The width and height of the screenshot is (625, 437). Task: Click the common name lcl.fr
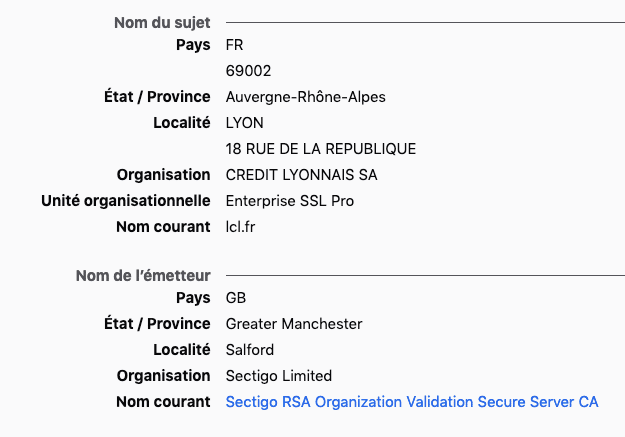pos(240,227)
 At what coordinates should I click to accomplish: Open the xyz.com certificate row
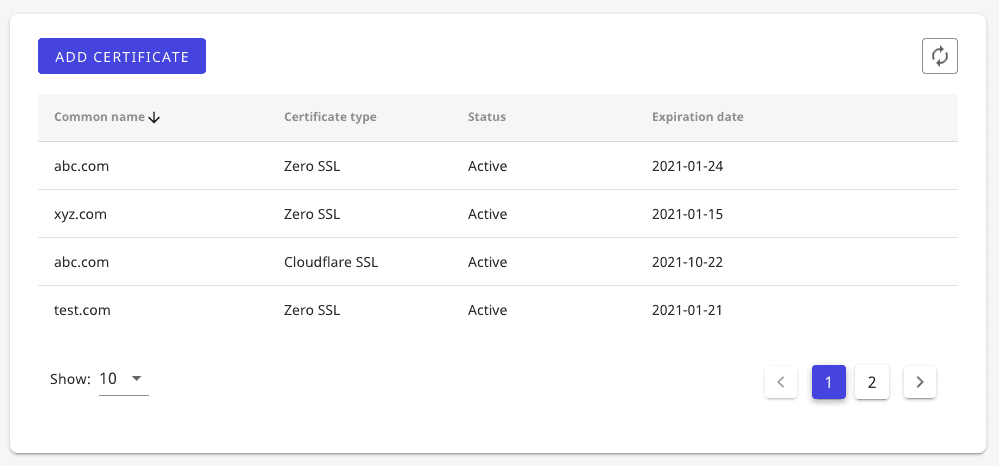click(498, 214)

^^^^

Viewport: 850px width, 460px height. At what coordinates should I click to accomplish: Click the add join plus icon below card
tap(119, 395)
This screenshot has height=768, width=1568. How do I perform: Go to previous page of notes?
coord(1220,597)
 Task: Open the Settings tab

^^^^

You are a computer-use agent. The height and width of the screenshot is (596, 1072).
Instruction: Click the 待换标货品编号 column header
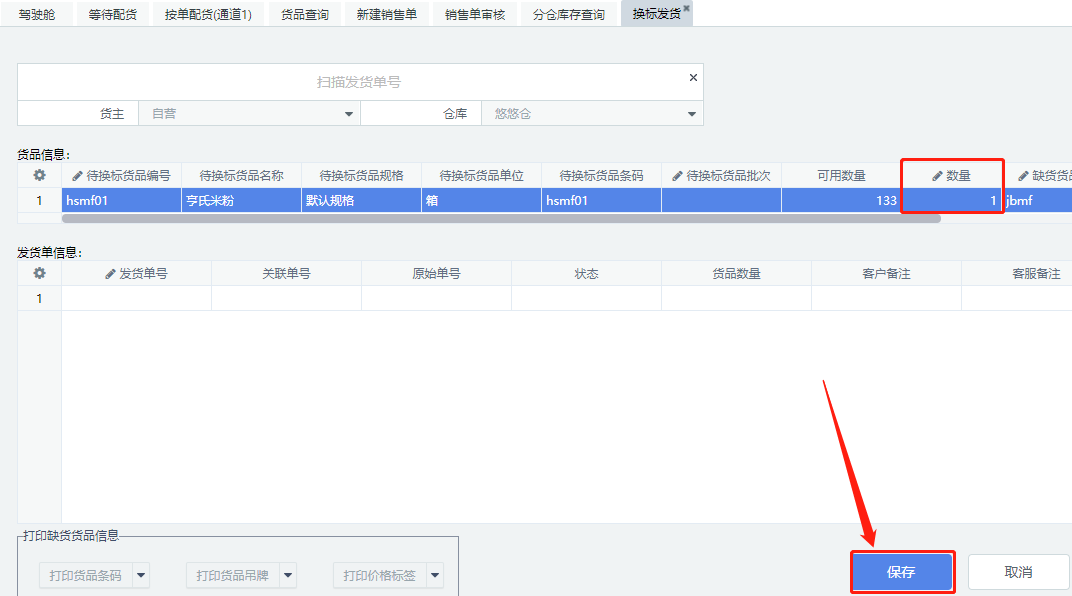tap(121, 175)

^^^^

:: YOUR TASK ::
Recast the rows from the line containing "Viewport: 850px width, 460px" through the line containing "Task: Open the Settings tab", inclusive, as a numbered list with blank lines omitted.

:: TASK SOLUTION ::
1. Viewport: 850px width, 460px height. At what coordinates should I click to accomplish: Click the add join plus icon below card
2. tap(119, 395)
3. This screenshot has height=768, width=1568. How do I perform: Go to previous page of notes?
4. coord(1220,597)
5.  Task: Open the Settings tab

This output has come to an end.